BFS (Breadth-First Search) Traversal Explained

Understand how Breadth-First Search explores a graph level by level using a queue. Learn BFS time complexity, applications, and how to trace the algorithm step by step.

Traversal Algorithms

Detailed Explanation

Breadth-First Search (BFS)

Breadth-First Search is one of the most fundamental graph traversal algorithms. It explores a graph by visiting all neighbors of the starting node before moving to the next level of neighbors, creating a "ripple effect" outward from the source.

How BFS Works

  1. Initialize — Place the starting node into a queue and mark it as visited.
  2. Dequeue — Remove the front node from the queue.
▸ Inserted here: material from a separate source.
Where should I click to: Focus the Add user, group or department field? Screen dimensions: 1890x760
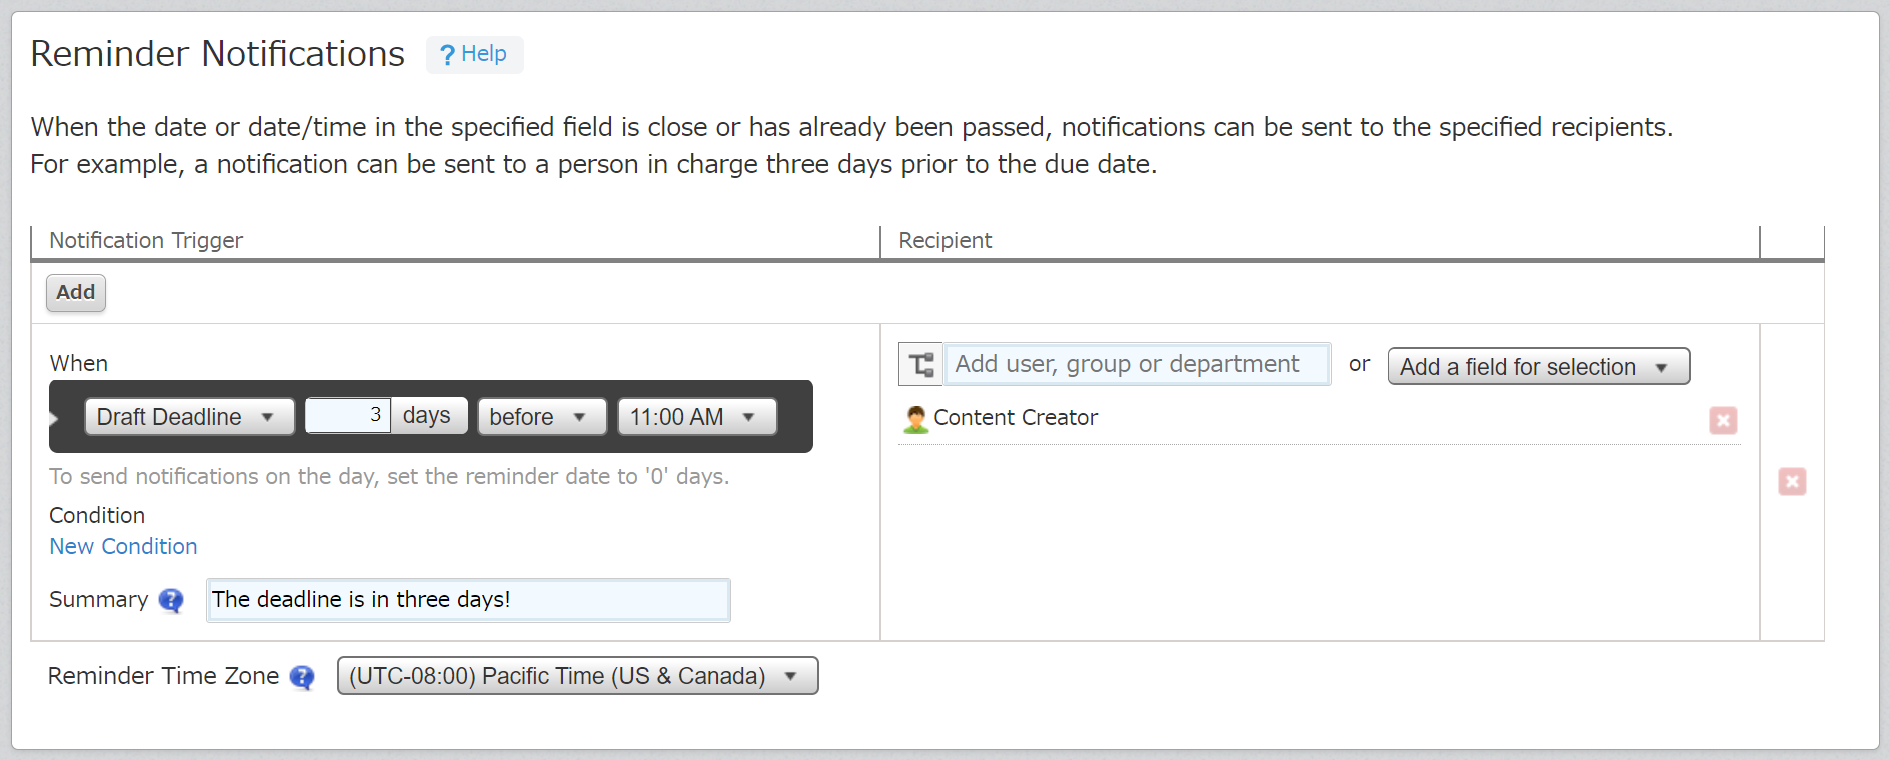(1137, 364)
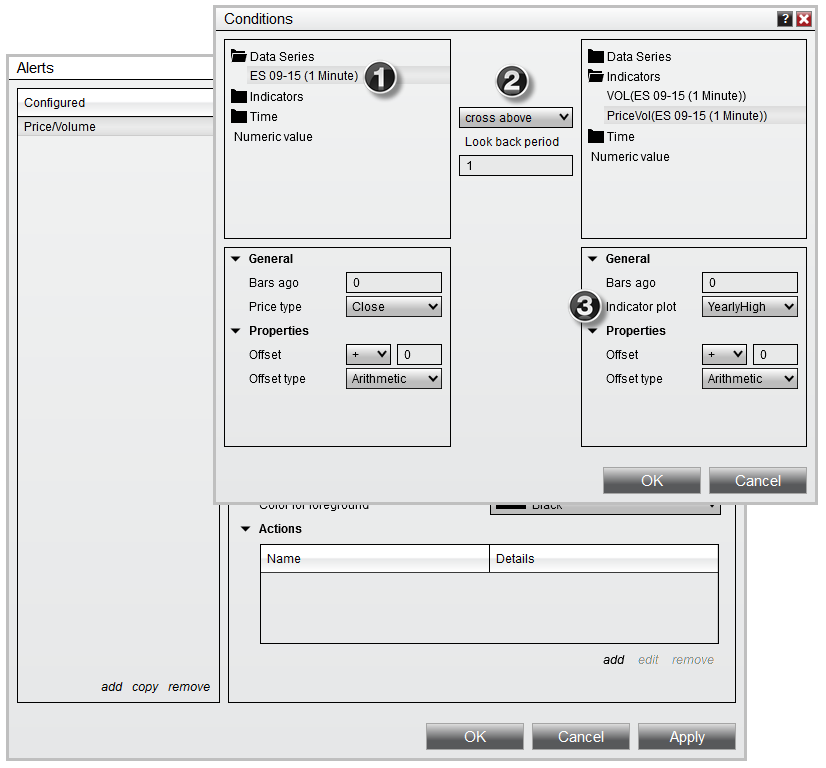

This is the current node.
  3. Explore neighbors — For each unvisited neighbor of the current node, mark it as visited and enqueue it.
  4. Repeat — Continue until the queue is empty.
Queue: [A]           → Visit A, enqueue B, C
Queue: [B, C]        → Visit B, enqueue D
Queue: [C, D]        → Visit C, enqueue E
Queue: [D, E]        → Visit D
Queue: [E]           → Visit E
Queue: []            → Done

Time and Space Complexity

  • Time: O(V + E) where V is the number of vertices and E is the number of edges
  • Space: O(V) for the visited set and the queue

Key Properties

BFS guarantees the shortest path in an unweighted graph because it explores nodes in order of their distance from the source. Every node at distance d is visited before any node at distance d+1.

Level-Order Coloring

When visualizing BFS, nodes are often colored by their "level" — the distance from the source node. This makes it easy to see how the algorithm expands outward ring by ring.

BFS vs DFS

While BFS uses a queue (FIFO), DFS uses a stack (LIFO or recursion). BFS finds shortest paths in unweighted graphs; DFS is better for tasks like cycle detection and topological sorting.

Use Case

BFS is used to find the shortest path in unweighted graphs, such as finding the minimum number of moves in a puzzle, the shortest route in a maze, or the fewest hops in a network. Social networks use BFS to calculate degrees of separation between users. Web crawlers use BFS to discover pages level by level from a seed URL.